What is needed:
First find the line with "Image resolution: width=1022", then reproduce it and all following lines of the data to the end, exactly and with no pictures, adding nothing.

Extracted records:
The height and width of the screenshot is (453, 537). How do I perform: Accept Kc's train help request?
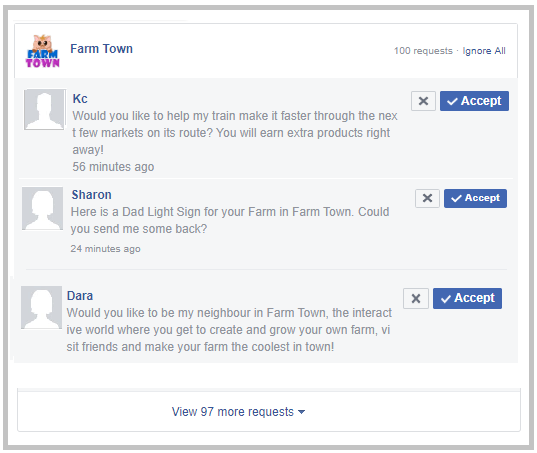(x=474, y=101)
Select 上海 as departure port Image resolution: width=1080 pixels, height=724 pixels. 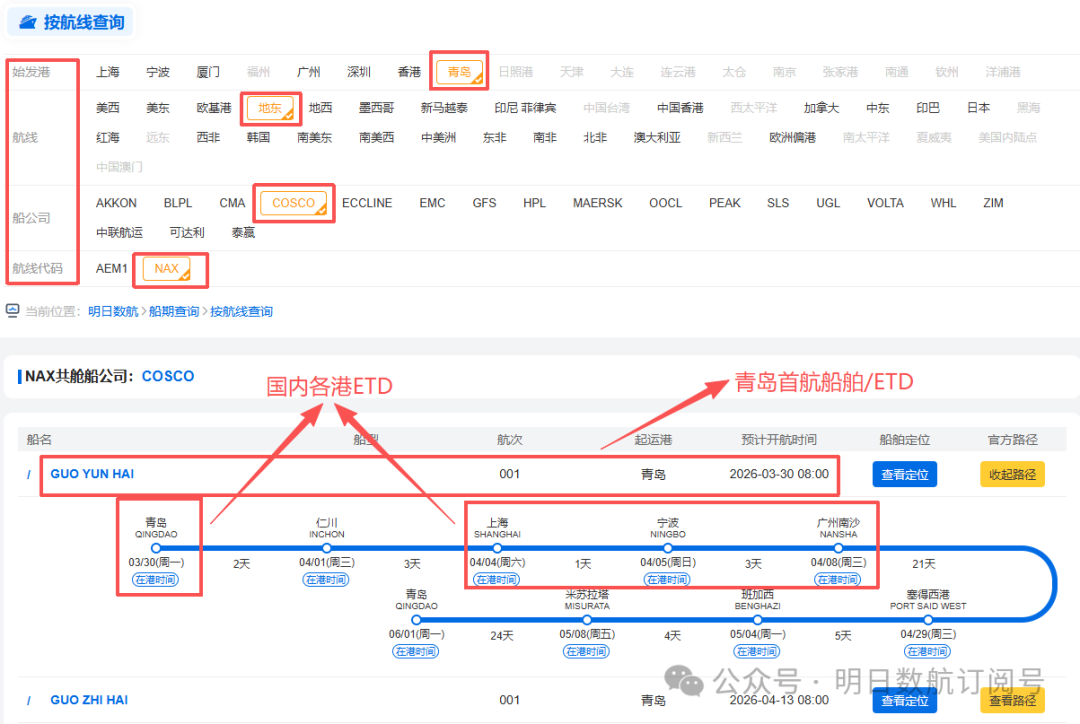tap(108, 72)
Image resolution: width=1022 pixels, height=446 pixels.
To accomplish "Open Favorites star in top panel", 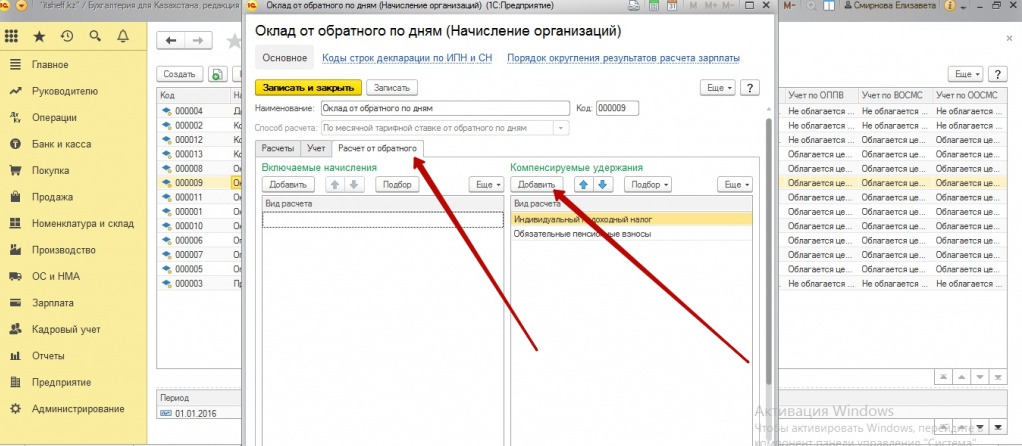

Exercise solution:
Image resolution: width=1022 pixels, height=446 pixels.
To accomplish "Open Favorites star in top panel", 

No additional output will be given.